7/04/2012

Açailândia: Desejos de uma cidade e do seu povo

Fim das convenções. Cada candidato contabilizou quem colocou mais gente na festança partidária. Foram-se os pré-candidatos agora temos efetivamente candidatos.
Daqui a alguns dias as campanhas estarão nas praças, ruas, avenidas, becos, guetos…
Nos lares, igrejas, associações, escolas, postos de trabalhos, bares e até cabarés serão “fóruns” de debates e discussões populares sobre as eleições, afinal é “ano de política”.
Daqui a algumas semanas as campanas estarão na tevê e nas ondas do rádio. Candidato para tudo que é gosto, para todas as tribos: dos doutores aos analfabetos; dos empresários aos marreteiros; das feministas às dondocas; dos machões aos qualiras; dos católicos aos evangélicos passando pelos macumbeiros; dos estudantes aos gazeteiros, enfim, não há “categoria” que possa reclamar por falta de opção de candidatos.
Mas, o que a cidade espera dos candidatos?
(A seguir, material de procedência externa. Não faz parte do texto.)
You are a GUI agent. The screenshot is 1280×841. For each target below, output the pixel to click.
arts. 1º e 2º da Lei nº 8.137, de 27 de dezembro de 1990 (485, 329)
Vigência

O que Açailândia  dos tais 31 anos deseja e precisa para ser uma cidade digna e melhor para a cidadania fluir com dignidade?
Em linhas gerais a cidade quer saber de propostas inovadoras, viáveis, factíveis e que venham ao encontro dos anseios do povo, que está puto da vida com slogans bonitos, peças publicitárias bem elaboradas, programas de tevê bem produzidos e uma bela apresentadora dizendo que a nossa vida “vai melhorar”, e depois da campanha porra nenhuma.
O povo quer uma cidade bonita, arrumada, tranquila, segura.
O povão quer ir às ruas  e poder pisar em asfalto, bloquetes e não em poças de lama, além de poder contar com uma infra-estrutura decente. 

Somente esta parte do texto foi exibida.